Torture is part of a long list of concerns about the Bush administration's respect for international law, after the extrajudicial killing of al-Qa'ida suspects by an unmanned drone in Yemen and the the indefinite detention of "enemy combatants" at Guantanamo Bay, Cuba, a number of whom have committed or attempted to commit suicide.
President Bush appeared to encourage extra-judicial solutions in his State of the Union address in January when he talked of al-Qa'ida members being arrested or meeting "a different fate". "Let's put it this way," he said in a tone that appalled many, "they are no longer a problem to the United States and our friends and allies."
You cannot torture for punishment, that is cruel and unusual punishment.
There is no specific prohibition of torture for other purposes such as gathering inteligence.
So9
These people are NOT criminal defendants which is what you forget. Secondly they treatment they got was not worse than our own guys get in the escape and evasion course.
Normally, our guys don't die.
Taliban fighters are not per se illegal combantants. The Taliban was the legal government of Afganistan (such that any group over there was "legal".) Thus they are not spies. And so they have to be treated as POWs. And while the Taliban government harbored Al Queda, it is not correct to automatically correlate Al Queda == Taliban fighters. Torture in terms of physical beatings has been demonstrated to not work. Sleep deprivation alone is far more effective - if what you want is to extract information.

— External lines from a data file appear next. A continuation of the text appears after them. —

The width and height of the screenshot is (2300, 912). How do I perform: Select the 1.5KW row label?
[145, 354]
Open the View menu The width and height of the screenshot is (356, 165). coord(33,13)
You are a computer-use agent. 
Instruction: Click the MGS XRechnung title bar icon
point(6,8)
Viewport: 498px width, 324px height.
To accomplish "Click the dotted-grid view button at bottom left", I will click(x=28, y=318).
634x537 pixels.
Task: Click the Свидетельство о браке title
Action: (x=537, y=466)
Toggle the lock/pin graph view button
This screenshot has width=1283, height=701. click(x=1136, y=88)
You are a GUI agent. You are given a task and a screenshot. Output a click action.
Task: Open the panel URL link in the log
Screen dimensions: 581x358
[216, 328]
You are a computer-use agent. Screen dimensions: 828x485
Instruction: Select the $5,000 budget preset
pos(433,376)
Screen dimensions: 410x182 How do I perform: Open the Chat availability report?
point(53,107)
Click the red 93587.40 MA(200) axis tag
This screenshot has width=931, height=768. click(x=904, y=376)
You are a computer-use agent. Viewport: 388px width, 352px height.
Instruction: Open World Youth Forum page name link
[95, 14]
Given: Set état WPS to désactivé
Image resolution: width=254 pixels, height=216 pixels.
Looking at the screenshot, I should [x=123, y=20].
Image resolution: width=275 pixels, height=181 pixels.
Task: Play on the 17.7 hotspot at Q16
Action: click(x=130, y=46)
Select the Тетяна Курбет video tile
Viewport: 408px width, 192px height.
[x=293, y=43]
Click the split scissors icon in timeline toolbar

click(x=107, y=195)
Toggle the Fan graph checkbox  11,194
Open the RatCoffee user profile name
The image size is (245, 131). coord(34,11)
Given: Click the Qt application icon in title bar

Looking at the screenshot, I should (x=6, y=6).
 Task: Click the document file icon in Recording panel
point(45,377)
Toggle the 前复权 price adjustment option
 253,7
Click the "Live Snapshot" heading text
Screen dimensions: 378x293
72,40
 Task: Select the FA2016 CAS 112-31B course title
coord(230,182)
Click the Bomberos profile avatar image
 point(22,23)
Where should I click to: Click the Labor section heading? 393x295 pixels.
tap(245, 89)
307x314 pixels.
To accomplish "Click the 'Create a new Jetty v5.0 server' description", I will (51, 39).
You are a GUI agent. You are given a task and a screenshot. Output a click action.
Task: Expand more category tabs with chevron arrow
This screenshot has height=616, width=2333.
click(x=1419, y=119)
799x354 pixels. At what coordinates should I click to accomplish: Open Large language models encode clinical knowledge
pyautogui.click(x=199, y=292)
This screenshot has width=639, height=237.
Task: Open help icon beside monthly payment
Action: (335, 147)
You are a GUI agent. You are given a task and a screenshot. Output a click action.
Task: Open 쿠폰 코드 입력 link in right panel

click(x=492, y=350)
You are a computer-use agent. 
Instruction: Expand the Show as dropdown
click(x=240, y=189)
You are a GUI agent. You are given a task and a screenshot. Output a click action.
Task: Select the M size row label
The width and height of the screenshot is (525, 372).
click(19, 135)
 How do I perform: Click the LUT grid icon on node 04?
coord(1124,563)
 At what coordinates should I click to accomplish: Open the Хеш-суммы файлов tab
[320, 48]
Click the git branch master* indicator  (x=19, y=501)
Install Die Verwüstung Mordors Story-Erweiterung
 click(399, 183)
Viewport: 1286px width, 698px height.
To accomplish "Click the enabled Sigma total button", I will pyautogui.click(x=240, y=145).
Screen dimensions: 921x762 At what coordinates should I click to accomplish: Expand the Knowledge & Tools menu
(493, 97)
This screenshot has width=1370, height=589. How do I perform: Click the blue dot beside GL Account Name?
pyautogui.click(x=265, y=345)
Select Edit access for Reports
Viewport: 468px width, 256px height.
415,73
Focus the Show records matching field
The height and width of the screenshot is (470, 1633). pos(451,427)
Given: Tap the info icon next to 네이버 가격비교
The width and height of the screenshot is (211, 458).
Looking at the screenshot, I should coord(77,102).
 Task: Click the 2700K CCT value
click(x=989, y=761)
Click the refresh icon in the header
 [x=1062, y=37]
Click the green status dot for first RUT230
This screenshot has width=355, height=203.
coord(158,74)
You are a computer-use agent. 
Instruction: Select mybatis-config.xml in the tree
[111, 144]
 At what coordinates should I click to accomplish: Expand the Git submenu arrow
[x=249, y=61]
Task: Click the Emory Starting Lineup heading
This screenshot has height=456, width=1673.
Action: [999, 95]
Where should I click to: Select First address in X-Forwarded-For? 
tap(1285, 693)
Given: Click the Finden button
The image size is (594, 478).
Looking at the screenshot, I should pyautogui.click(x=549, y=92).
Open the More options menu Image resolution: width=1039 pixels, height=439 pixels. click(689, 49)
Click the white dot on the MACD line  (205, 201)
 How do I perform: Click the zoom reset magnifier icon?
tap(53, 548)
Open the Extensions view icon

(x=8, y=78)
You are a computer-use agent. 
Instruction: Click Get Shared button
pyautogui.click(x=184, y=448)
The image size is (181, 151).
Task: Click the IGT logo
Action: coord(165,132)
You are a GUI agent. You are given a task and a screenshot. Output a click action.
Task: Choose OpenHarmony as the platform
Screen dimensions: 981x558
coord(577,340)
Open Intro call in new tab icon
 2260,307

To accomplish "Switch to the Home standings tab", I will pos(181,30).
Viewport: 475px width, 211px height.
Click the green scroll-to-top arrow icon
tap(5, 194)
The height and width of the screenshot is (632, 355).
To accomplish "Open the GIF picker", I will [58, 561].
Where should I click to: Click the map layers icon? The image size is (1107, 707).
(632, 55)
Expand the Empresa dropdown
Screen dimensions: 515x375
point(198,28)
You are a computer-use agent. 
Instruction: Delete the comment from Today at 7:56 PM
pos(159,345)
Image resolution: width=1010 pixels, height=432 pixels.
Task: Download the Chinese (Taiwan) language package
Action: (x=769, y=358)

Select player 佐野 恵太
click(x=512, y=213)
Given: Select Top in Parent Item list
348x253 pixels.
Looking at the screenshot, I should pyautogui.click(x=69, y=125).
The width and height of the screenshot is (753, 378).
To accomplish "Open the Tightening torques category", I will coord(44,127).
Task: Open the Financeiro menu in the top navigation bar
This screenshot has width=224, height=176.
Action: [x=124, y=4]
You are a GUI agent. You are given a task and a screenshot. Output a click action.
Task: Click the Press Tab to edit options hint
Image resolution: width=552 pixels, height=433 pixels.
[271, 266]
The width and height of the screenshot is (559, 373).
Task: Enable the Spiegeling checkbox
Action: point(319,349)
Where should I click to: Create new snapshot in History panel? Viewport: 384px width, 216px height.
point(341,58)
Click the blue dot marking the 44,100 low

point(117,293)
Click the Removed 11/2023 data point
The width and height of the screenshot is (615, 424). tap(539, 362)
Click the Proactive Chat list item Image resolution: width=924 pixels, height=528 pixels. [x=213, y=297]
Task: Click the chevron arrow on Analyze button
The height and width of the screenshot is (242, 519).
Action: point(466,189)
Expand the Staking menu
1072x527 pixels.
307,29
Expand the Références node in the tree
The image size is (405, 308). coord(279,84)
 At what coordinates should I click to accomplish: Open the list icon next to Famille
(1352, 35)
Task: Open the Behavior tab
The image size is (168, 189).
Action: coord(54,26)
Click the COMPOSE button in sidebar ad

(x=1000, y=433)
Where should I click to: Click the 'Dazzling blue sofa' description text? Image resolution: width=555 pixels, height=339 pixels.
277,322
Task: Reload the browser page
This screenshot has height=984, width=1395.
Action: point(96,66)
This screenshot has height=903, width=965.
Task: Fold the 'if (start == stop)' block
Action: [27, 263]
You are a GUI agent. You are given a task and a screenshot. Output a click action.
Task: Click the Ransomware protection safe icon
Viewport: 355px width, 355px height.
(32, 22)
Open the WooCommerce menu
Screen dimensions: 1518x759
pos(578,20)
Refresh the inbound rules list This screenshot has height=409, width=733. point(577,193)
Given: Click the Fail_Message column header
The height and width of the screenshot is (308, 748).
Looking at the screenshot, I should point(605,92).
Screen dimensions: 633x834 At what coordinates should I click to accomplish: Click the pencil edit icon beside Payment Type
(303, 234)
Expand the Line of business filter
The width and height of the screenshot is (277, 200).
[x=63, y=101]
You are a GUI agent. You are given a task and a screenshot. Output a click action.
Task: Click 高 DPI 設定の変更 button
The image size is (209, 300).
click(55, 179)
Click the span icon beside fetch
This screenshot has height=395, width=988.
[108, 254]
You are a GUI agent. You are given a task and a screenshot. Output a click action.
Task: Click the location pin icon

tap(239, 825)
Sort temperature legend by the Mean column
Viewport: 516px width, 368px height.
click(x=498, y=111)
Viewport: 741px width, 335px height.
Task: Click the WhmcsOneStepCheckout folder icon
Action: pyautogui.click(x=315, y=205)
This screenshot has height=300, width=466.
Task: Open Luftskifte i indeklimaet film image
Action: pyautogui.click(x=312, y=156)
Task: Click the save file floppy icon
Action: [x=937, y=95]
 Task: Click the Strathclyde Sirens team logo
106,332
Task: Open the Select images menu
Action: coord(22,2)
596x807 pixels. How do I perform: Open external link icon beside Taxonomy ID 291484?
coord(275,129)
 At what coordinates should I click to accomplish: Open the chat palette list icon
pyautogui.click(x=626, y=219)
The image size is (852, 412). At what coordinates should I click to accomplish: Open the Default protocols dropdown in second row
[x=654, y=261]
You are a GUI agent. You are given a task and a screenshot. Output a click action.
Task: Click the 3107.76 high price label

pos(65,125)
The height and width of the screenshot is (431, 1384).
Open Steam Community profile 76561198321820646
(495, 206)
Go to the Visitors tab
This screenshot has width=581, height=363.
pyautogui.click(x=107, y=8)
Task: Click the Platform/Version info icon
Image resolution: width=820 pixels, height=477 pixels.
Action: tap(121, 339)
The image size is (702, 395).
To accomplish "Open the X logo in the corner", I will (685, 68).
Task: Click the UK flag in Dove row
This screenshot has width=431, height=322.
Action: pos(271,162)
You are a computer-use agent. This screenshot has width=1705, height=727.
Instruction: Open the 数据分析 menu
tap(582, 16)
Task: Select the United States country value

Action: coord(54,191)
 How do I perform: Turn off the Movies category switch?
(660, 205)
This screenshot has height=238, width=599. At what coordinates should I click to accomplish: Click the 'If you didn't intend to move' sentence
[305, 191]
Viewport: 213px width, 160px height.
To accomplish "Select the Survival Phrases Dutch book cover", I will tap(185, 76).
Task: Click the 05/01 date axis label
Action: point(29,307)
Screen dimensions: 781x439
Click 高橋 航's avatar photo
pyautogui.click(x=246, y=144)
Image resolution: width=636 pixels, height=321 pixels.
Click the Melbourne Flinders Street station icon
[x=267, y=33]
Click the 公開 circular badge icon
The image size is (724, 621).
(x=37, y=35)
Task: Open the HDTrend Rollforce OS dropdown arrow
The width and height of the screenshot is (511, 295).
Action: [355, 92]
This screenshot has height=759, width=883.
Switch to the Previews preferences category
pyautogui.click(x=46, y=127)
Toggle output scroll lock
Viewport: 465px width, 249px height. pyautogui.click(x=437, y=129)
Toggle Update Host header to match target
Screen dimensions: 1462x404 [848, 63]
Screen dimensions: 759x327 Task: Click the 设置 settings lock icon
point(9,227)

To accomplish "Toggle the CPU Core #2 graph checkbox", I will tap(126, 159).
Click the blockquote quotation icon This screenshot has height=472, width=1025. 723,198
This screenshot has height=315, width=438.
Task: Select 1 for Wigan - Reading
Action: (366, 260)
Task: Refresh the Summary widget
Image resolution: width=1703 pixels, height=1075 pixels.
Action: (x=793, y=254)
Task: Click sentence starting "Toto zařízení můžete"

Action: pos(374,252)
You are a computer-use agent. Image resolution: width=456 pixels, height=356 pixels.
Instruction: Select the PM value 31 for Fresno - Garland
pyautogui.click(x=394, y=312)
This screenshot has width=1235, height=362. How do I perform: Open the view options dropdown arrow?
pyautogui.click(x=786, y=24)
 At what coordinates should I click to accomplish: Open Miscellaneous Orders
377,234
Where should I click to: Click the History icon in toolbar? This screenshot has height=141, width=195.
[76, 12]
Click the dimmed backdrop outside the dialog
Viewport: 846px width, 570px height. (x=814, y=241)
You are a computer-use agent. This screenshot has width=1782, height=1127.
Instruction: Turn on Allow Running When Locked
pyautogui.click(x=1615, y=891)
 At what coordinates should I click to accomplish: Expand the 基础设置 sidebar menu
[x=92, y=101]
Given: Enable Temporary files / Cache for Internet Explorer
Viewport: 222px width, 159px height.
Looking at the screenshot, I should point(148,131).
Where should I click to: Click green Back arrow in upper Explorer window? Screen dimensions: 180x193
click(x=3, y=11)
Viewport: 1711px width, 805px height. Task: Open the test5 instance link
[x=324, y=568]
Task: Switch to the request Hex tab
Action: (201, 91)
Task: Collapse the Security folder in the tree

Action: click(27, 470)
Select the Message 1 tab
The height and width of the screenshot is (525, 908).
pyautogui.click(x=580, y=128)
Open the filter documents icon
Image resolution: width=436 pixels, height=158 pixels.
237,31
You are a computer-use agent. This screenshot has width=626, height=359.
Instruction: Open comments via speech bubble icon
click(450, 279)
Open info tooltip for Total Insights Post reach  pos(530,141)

In training, from time to time they do.
OK wiseguy. Step #1- don't murder 3,000 people.
I'd have a good laugh if this was disinformation. Let 'em wonder if The Great Satan might actually authorize a little bit of smacky-face because "some al Qaeda just need some extra encouragement".
If this Al Quaida honcho is typical we could just bring in someone from a beauty salon to give him a Brazillian Bikini Wax. By the time they had done his back he would be talking about anything we wanted.